Sound of Metal, c’est d’abord un film : une fiction dans les règles de l’art, avec des acteurs, des décors, un scénario. Mais c’est aussi un documentaire parce qu’il y a cette volonté, en premier lieu dans le sound design (réalisé par l’ingé son préféré de ton ingé son préféré, Nicolas Becker), de permettre aux entendants d’expérimenter ce que vit une personne malentendante. C’est “cette idée d’introduire [la] notion de surdité dans le monde des personnes entendantes”, comme le dit Darius Marder.
De prime abord, tout ça m’a beaucoup fait penser à Baby Driver, que j’aime particulièrement pour son sound design assez léché. Mais là ça va quand même plus loin. Plus qu’une manière de styliser le film, on nous propose une véritable expérience à travers le travail du son.
Bref, c’est le genre de film qui nous laisse cette impression d’avoir fait plus que regarder un film.

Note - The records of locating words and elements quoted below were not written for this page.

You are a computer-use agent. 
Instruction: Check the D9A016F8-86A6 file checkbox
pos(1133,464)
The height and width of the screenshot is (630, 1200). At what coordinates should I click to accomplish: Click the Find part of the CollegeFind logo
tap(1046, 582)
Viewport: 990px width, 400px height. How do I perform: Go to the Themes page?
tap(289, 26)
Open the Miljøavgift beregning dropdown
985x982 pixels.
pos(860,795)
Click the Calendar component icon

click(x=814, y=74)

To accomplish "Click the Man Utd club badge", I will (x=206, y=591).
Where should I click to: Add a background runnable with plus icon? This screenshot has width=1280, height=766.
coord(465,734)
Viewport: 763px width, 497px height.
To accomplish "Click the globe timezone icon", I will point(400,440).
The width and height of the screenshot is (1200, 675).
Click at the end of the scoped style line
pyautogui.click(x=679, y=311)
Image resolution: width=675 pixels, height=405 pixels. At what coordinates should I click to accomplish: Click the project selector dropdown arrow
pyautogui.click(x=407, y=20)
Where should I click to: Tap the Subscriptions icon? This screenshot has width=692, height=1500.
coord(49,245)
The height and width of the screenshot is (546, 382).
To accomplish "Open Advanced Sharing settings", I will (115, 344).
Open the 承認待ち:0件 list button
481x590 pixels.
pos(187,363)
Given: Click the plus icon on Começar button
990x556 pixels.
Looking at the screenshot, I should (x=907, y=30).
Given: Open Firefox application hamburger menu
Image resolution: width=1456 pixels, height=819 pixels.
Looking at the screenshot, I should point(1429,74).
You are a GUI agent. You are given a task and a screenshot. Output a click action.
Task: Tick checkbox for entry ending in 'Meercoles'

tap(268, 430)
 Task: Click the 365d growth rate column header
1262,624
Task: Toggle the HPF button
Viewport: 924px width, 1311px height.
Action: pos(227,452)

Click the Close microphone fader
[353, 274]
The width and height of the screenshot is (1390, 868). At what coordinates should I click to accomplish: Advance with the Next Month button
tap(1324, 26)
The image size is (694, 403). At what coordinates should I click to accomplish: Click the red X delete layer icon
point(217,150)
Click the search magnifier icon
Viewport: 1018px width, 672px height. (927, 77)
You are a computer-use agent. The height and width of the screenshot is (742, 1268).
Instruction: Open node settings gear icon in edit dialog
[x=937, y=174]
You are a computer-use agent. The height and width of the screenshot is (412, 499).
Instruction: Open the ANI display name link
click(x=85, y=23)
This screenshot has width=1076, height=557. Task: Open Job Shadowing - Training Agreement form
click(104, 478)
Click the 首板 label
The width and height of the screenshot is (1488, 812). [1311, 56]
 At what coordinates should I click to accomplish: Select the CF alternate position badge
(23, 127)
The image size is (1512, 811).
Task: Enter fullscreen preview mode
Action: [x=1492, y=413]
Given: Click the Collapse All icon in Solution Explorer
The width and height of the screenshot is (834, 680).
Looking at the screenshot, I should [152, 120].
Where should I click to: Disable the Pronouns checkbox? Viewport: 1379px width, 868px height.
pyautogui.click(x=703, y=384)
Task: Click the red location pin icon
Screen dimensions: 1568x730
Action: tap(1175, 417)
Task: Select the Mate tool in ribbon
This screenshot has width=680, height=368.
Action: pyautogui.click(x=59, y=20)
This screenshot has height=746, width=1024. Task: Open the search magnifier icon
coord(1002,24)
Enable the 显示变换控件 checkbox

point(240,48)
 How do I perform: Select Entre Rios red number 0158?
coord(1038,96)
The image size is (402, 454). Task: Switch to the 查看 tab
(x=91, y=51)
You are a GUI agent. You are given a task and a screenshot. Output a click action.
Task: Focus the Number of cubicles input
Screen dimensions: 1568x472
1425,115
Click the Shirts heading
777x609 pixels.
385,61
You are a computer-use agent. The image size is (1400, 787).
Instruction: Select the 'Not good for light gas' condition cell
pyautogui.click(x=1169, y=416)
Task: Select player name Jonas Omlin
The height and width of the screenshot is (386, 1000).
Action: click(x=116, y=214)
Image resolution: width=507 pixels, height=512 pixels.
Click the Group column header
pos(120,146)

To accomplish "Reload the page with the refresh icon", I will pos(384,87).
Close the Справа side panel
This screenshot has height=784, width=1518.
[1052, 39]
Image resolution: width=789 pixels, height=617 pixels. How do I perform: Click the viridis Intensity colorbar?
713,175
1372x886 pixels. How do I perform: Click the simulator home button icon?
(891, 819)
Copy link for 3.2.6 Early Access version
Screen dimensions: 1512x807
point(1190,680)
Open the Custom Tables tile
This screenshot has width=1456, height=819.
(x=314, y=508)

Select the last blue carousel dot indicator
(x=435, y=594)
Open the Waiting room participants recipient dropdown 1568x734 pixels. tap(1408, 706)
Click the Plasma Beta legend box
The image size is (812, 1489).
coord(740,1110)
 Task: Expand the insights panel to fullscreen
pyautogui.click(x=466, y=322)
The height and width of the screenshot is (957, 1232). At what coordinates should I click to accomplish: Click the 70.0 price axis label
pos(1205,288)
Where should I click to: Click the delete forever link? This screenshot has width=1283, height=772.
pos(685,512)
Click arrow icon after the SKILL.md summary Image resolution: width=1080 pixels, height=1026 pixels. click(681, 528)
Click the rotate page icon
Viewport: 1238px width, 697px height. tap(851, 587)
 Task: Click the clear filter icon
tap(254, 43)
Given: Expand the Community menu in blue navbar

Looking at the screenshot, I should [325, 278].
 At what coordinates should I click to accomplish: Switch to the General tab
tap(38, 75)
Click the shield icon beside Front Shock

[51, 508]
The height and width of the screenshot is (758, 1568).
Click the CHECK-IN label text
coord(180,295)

En tant que public, on le vit. L’ambiance sonore permet une immersion totale dans le voyage de Ruben - chose renforcée par la réalisation très intimiste, avec beaucoup de plans serrés et une distance focale souvent longue. Mais parlons un peu musique tiens.
Je suis assez friand de ces films et de ces réalisateurs qui ont demandé un peu plus aux acteurs que d’apprendre leurs textes. J’ai pleinement conscience que Stanley Kubrick était pas un gars très équilibré, mais quand on me dit qu’il a refait 127 fois de suite une scène de Shining, il y a une part de moi que ça fascine. Ça rajoute un je-ne-sais-quoi de mythique au film quand on sait que le tournage n’a pas été comme les autres. Là, pas d’abus de ce genre, mais le réalisateur tenait par exemple à ce que ses deux acteurs principaux, Riz Ahmed (Ruben) et Olivia Cooke (Lou) apprennent la musique.
Il souhaitait tellement que le duo soit immergé dans le film que dans la scène d’ouverture, un concert où Ruben et Lou jouent ensemble, ce sont bel et bien les deux acteurs qui jouent devant un vrai public, sans plan de coupe, sans doublure. Un risque énorme, exacerbé par le fait que le film est tourné à la pellicule, donc sans le confort des coupes que le numérique permet. “Je suis prêt à prendre tous les risques, quitte à échouer, pour toucher l’authenticité”.
En regardant cette histoire se dérouler sous mes yeux, je me suis rendu compte qu’il n’y a pas beaucoup de moments dans ma vie où je n’écoute pas de musique. Je travaille en musique, je dors en musique, je me lave en musique, bref, je vis en musique (en même temps, je bosserais pas chez Janis sinon). Et là, pour la première fois de ma vie, un réalisateur a réussi à me faire contempler le silence.
J’irais encore plus loin. Je dois sûrement pas être le seul, mais ça m’arrive parfois de me demander ce que je ferais si je devenais sourd. Quel est le dernier morceau que j’écouterais ? Comment pourrais-je vivre sans musique ? À la fin, la réponse est souvent la même : je me suis toujours dit que je me suiciderais, probablement par folie ou par chagrin. Après avoir vu ce film, je ne suis plus du tout sûr de ça.
Porté par un duo de comédiens dévoués à leurs personnages, dont la dynamique d’interdépendance et de complémentarité façonne l’intrigue, Sound of Metal m’a mis une petite claque derrière la tête, autant d’un point de vue visuel qu’auditif. Parce qu’évidemment, au-delà du sound design, la réalisation est irréprochable et le jeu bouleversant. L’authenticité à laquelle aspire le réalisateur, les difficultés que se sont imposées les équipes et surtout le talent de toutes les personnes qui ont pris part à cette œuvre créent un “film-expérience” proprement époustouflant.
Étrange pour un media musical d’aborder un film sur la surdité, n’est-ce pas ? Pourtant, on le fait. Probablement parce que si le noir n’existe pas sans le blanc, la musique n’existe pas sans le silence.